### Your task:
Retype, character for character, every line of the items from the one containing "coordinates (706, 854)." down to the one containing "I want to click on x-tick-label: 0, so", including both of those lines.

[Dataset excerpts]

◆ ◆ ◆ ◆

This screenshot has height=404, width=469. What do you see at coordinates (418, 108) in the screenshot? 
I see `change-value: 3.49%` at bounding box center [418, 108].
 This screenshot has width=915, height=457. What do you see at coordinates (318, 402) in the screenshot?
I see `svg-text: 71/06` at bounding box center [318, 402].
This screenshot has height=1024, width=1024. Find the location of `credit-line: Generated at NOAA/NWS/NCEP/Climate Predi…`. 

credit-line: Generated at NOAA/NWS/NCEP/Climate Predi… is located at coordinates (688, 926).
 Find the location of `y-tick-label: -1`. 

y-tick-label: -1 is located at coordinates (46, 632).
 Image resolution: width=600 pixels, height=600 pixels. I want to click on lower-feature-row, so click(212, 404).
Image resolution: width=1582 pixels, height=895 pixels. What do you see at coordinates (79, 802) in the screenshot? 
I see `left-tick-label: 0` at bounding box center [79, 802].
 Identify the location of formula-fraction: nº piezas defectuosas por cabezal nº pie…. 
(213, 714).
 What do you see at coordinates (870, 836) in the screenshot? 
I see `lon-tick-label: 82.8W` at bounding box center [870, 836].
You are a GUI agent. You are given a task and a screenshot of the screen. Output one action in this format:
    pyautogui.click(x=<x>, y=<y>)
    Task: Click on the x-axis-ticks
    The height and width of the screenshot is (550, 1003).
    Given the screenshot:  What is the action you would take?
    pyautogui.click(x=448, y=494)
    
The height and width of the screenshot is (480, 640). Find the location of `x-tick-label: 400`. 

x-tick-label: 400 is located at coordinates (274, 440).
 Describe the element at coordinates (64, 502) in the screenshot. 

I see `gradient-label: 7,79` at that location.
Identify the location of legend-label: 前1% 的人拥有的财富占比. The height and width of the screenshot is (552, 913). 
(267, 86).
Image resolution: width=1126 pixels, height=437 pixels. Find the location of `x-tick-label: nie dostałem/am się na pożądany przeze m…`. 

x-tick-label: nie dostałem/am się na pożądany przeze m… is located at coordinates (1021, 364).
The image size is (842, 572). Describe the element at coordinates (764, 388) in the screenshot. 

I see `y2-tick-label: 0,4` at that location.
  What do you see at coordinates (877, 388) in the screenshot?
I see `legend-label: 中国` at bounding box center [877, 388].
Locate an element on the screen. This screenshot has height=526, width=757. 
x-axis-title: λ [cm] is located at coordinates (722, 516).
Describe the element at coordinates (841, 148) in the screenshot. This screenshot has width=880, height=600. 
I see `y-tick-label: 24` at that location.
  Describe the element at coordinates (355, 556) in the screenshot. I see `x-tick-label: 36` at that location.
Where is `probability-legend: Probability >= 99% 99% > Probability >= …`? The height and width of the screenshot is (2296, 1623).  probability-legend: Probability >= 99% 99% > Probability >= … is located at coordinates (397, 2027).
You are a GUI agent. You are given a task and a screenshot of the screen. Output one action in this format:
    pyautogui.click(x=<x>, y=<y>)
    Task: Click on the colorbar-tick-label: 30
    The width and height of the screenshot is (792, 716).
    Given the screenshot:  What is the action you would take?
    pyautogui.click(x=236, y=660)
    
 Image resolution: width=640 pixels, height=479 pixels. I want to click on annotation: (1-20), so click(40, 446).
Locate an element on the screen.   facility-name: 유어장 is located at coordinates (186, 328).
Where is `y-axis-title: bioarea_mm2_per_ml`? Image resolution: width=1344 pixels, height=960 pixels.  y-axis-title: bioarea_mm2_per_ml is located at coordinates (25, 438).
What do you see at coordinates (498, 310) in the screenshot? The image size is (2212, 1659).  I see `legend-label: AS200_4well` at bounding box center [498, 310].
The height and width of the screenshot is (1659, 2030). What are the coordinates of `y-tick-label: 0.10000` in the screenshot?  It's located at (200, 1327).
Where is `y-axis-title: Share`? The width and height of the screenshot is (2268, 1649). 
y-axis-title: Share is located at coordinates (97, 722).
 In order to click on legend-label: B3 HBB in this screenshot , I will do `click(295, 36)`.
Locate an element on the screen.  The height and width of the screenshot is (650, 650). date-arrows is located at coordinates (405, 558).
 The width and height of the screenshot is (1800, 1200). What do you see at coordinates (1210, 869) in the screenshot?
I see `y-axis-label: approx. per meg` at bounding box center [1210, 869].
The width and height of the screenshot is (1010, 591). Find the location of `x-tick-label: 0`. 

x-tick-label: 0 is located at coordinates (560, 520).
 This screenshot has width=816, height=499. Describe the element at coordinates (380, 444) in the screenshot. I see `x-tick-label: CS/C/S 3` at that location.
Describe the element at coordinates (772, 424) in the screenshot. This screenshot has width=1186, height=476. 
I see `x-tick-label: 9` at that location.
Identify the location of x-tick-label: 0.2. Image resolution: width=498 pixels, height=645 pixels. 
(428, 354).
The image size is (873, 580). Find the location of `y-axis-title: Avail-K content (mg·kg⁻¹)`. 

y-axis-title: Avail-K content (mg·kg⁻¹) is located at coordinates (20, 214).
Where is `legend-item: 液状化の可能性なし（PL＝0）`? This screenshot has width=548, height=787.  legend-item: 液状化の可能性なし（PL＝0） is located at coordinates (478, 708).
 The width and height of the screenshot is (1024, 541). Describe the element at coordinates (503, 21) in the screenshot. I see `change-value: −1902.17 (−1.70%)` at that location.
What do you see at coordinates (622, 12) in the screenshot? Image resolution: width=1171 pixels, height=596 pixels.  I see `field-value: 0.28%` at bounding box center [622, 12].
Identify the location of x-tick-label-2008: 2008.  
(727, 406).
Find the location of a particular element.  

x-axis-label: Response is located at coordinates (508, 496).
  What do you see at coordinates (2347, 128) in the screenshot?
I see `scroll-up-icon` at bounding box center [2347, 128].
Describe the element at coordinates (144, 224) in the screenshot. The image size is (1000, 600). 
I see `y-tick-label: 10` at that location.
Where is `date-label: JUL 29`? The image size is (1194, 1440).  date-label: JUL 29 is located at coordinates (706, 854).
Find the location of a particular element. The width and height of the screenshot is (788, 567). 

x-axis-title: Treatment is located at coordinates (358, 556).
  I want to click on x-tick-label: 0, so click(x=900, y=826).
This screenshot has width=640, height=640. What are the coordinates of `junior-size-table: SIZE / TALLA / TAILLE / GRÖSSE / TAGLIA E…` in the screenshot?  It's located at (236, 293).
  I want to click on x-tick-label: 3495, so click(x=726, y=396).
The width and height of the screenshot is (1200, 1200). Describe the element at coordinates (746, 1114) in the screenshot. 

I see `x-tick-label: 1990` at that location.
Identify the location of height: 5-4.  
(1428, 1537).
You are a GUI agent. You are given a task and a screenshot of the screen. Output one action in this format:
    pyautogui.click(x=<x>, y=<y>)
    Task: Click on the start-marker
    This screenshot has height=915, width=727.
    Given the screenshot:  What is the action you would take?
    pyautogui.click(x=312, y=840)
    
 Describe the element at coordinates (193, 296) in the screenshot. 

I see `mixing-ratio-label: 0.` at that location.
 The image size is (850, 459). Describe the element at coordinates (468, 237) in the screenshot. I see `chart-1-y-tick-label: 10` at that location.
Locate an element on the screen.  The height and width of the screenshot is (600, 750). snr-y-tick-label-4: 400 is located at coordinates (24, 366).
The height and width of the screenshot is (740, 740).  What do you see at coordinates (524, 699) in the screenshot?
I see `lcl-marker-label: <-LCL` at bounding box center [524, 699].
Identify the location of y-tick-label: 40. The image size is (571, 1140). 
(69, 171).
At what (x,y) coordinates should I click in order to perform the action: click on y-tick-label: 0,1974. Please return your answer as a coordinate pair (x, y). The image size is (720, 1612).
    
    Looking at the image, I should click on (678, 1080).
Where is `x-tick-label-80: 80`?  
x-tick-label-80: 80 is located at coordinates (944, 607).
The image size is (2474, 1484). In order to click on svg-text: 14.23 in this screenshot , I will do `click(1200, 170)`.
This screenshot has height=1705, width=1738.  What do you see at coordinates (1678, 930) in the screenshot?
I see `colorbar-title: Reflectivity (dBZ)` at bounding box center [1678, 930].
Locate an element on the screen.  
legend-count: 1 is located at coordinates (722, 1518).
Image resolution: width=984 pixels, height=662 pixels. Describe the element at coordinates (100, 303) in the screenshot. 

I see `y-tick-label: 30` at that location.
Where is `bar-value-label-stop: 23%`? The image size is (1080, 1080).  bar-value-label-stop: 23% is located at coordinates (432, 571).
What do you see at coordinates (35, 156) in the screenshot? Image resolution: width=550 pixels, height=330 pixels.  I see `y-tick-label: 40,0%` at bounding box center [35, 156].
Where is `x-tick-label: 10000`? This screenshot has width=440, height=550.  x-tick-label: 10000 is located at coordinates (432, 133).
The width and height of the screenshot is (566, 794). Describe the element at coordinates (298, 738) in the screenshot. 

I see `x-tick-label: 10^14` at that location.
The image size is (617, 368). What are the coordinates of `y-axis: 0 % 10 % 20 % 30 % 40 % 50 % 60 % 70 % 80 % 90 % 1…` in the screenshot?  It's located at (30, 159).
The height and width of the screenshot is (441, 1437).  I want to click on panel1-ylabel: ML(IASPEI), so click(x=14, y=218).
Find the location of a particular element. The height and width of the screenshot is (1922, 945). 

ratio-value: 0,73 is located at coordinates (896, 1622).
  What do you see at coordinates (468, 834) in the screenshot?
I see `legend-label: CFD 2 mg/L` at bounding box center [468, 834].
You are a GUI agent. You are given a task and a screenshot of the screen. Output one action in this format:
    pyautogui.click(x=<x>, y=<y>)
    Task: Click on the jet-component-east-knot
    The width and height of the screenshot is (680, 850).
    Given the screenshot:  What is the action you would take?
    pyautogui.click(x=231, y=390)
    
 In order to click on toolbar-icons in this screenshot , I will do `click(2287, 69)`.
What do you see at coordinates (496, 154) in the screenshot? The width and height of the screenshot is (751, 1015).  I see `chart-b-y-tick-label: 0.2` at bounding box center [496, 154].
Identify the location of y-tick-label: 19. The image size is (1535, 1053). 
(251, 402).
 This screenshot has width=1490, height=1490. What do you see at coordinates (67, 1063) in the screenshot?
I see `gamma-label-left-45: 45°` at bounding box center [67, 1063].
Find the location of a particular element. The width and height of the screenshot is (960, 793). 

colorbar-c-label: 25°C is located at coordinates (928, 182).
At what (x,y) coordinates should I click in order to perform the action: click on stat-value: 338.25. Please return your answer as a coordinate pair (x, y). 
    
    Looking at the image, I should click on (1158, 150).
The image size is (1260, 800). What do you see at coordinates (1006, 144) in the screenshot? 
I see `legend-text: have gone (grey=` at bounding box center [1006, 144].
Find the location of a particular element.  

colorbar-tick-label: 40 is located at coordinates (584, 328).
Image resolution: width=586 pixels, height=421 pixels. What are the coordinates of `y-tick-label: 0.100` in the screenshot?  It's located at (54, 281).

◆ ◆ ◆ ◆

### Exercise output:
Where is `date-label: JUL 29`? The image size is (1194, 1440).  date-label: JUL 29 is located at coordinates (706, 854).
Find the location of a particular element. The width and height of the screenshot is (788, 567). 

x-axis-title: Treatment is located at coordinates (358, 556).
  I want to click on x-tick-label: 0, so click(x=900, y=826).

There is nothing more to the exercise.